__Passage shown__:
———

Plaintiff relies on Guggenheim Capital, LLC v. Birnbaum, 722 F.3d 444 (2d Cir. 2013) to argue that willful default should be inferred if defendant received the complaint and did not answer it, and if this non-compliance was due to circumstance within his control. Guggenheim, however, is distinguishable. In Guggenheim, defendant was granted extensions and nevertheless failed to comply with several orders, admonitions, and warnings from the Court. See Guggenheim, 722 F.3d at 449. Moreover, unlike Defendant in this case, the defendant in Guggenheim did not provide sufficient justification for his non-compliance.
II. Prejudice
Plaintiff will not be prejudiced if the Clerk's Certificate of Default is set aside. Delay, alone, is insufficient to establish prejudice. New York v. Green, 420 F.3d 99, 110 (2d Cir. 2005). Instead, a plaintiff may demonstrate prejudice by showing that delay will result in "the loss of evidence, create increased difficulties of discovery, [or] provide greater opportunity for fraud and collision," Davis v. Musler, 713 F.2d 907, 916 (2d Cir. 1983), or that plaintiff's "ability to pursue the claim has been hindered since the entry of the judgment." Brown v. Gabbidon, No. 06-CV-8148, 2007 WL at *3 (S.D.N.Y. May 14, 2007) (internal citations omitted).

———

__Source material__:
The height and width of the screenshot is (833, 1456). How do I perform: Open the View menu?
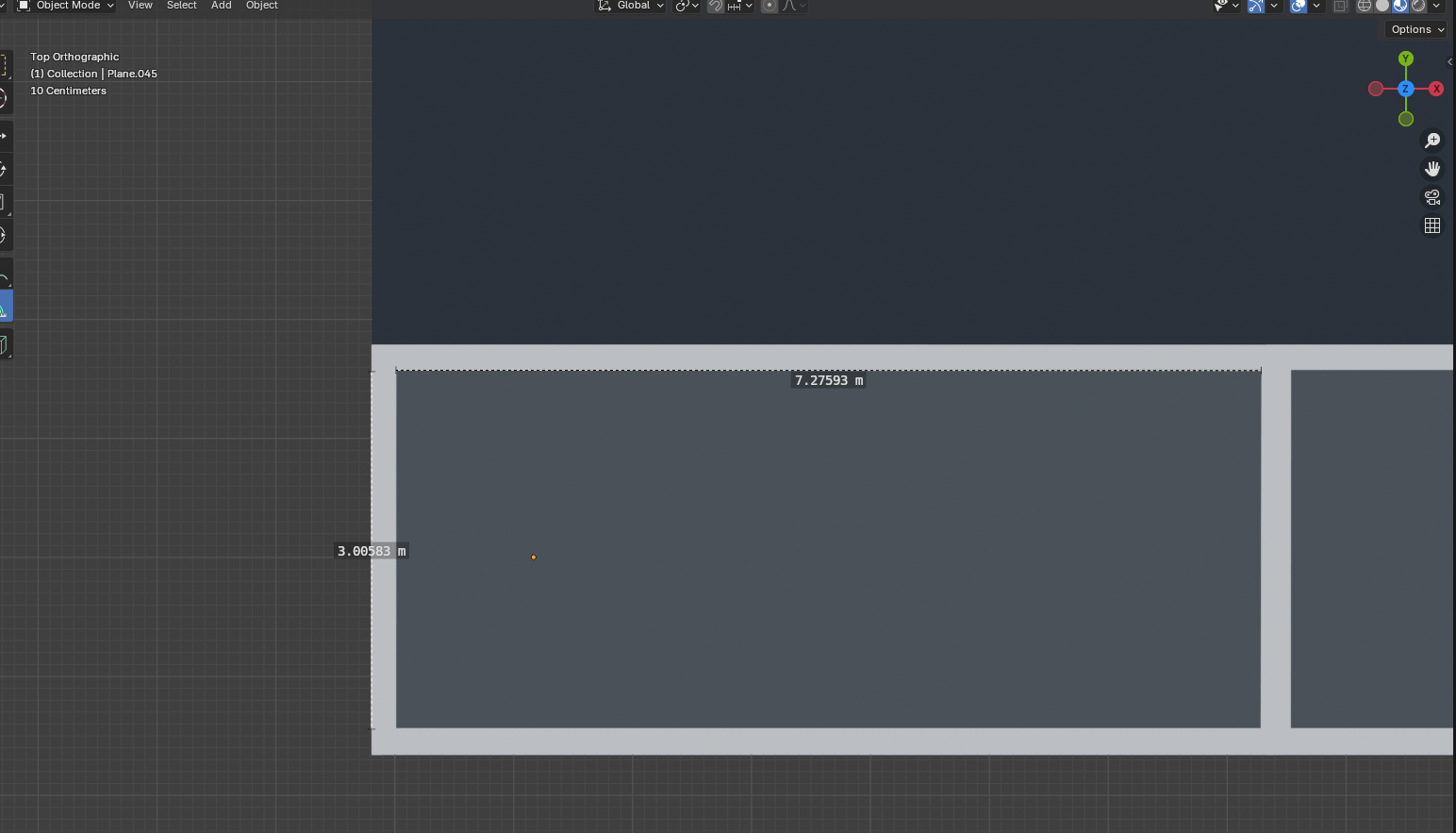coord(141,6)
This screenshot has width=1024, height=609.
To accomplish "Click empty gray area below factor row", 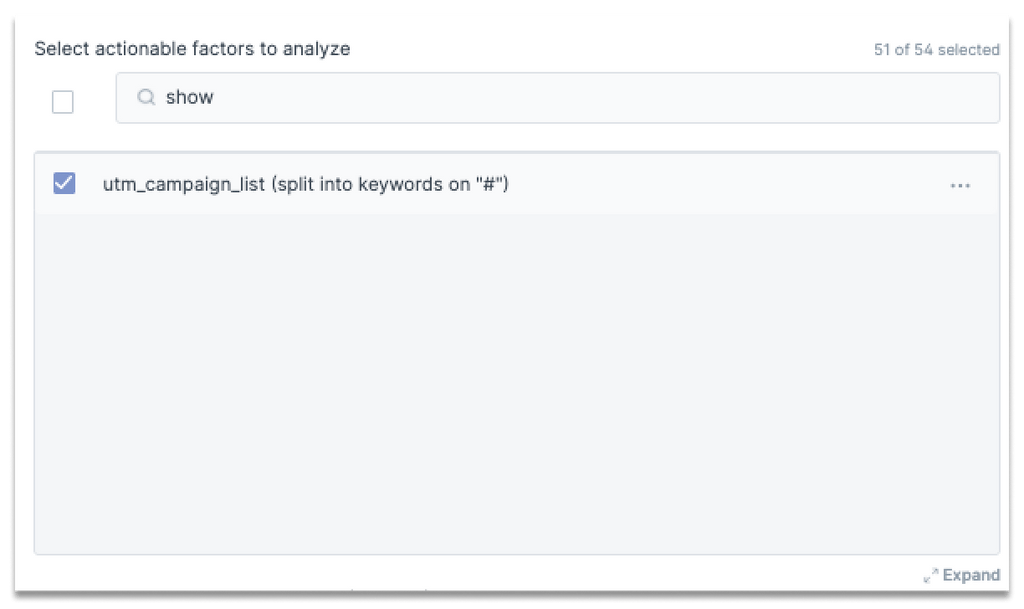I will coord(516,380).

———

__Given exercise__:
Write out everything in the passage on default and prejudice from "Plaintiff relies on" down to "for his non-compliance.", word for word. Rely only on the passage on default and prejudice.

__Response below__:
Plaintiff relies on Guggenheim Capital, LLC v. Birnbaum, 722 F.3d 444 (2d Cir. 2013) to argue that willful default should be inferred if defendant received the complaint and did not answer it, and if this non-compliance was due to circumstance within his control. Guggenheim, however, is distinguishable. In Guggenheim, defendant was granted extensions and nevertheless failed to comply with several orders, admonitions, and warnings from the Court. See Guggenheim, 722 F.3d at 449. Moreover, unlike Defendant in this case, the defendant in Guggenheim did not provide sufficient justification for his non-compliance.